start Recorded data

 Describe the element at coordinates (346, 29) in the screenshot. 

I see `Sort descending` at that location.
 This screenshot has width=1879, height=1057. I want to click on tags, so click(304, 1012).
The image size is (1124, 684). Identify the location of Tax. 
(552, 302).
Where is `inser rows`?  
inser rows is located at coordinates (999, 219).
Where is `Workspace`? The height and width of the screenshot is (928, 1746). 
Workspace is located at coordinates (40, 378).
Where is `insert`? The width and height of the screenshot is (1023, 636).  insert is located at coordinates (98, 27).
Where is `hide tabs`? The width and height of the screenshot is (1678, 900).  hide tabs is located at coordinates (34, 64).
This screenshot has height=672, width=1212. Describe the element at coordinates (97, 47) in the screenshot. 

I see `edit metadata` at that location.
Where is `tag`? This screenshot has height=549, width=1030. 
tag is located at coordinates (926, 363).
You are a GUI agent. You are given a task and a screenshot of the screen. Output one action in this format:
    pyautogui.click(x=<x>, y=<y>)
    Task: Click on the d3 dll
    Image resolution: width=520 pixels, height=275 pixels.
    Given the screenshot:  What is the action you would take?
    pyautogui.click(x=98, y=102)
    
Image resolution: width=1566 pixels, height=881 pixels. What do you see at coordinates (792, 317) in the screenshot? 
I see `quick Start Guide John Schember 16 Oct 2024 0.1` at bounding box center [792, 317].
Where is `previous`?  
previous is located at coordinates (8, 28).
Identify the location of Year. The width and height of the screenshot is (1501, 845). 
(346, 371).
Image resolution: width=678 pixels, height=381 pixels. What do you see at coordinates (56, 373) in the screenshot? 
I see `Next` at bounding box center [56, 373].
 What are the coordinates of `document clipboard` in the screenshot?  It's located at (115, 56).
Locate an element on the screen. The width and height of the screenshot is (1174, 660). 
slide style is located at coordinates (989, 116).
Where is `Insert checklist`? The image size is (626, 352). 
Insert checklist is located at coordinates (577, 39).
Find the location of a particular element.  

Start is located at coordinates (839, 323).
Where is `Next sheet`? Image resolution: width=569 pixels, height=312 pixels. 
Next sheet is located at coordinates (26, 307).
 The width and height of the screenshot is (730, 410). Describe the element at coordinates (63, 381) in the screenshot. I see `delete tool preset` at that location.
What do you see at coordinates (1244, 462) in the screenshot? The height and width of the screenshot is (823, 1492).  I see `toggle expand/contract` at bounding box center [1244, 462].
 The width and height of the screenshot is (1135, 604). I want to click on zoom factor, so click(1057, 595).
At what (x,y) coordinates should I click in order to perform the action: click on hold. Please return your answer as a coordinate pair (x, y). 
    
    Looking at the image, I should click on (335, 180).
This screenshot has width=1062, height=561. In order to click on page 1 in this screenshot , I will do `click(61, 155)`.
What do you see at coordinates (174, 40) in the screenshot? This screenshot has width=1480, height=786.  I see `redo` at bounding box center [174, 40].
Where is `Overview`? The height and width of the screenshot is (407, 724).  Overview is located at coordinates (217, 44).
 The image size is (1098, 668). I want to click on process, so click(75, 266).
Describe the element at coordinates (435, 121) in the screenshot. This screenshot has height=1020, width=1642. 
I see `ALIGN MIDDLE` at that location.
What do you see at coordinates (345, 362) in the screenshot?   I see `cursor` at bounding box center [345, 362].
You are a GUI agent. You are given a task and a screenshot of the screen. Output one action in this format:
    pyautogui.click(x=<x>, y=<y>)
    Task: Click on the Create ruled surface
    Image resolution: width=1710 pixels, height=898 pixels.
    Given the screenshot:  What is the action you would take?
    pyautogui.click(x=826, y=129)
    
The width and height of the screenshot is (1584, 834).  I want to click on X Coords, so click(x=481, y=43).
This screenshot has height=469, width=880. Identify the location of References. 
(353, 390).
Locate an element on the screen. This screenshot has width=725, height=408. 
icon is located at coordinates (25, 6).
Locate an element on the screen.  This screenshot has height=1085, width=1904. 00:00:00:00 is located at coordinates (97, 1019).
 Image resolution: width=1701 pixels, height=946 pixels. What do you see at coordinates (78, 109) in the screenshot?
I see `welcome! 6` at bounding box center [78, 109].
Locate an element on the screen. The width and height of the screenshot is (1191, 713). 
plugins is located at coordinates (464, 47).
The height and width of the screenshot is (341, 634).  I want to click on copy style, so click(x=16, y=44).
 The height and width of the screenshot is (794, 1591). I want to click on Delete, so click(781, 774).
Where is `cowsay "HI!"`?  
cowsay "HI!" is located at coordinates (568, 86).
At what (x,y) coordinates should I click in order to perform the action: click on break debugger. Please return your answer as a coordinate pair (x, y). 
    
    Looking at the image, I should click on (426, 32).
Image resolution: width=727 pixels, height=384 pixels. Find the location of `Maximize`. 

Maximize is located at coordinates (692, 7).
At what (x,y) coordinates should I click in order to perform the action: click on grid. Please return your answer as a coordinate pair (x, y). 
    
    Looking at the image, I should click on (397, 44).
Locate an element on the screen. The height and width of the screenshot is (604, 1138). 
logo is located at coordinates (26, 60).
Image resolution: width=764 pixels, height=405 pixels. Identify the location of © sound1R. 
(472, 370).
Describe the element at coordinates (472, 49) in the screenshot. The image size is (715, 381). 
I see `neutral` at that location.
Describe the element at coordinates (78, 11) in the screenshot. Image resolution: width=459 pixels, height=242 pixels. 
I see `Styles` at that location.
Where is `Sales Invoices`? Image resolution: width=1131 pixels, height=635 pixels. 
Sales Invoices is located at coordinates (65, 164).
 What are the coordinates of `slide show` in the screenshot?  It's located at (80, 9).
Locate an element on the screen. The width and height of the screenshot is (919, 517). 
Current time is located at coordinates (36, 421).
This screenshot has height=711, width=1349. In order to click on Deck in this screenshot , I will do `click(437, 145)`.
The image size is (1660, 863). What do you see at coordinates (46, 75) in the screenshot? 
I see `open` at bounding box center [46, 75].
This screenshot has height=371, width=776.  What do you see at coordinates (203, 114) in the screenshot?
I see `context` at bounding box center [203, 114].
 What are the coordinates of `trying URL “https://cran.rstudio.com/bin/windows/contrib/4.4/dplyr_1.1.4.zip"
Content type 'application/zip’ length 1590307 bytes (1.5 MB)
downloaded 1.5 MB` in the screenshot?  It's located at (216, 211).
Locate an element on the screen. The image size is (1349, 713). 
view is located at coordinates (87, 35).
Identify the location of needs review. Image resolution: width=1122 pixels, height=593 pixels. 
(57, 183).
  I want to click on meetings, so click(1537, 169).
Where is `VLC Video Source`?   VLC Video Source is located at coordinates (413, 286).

end Recorded data

Task to complete —
Print the part of the lines above that begins with the line containing "Image resolution: width=764" and ends with the line containing "center [46, 75].", reproducing them exactly.

Full response —
Image resolution: width=764 pixels, height=405 pixels. Identify the location of © sound1R. 
(472, 370).
Describe the element at coordinates (472, 49) in the screenshot. The image size is (715, 381). 
I see `neutral` at that location.
Describe the element at coordinates (78, 11) in the screenshot. Image resolution: width=459 pixels, height=242 pixels. 
I see `Styles` at that location.
Where is `Sales Invoices`? Image resolution: width=1131 pixels, height=635 pixels. 
Sales Invoices is located at coordinates (65, 164).
 What are the coordinates of `slide show` in the screenshot?  It's located at (80, 9).
Locate an element on the screen. The width and height of the screenshot is (919, 517). 
Current time is located at coordinates (36, 421).
This screenshot has height=711, width=1349. In order to click on Deck in this screenshot , I will do `click(437, 145)`.
The image size is (1660, 863). What do you see at coordinates (46, 75) in the screenshot? 
I see `open` at bounding box center [46, 75].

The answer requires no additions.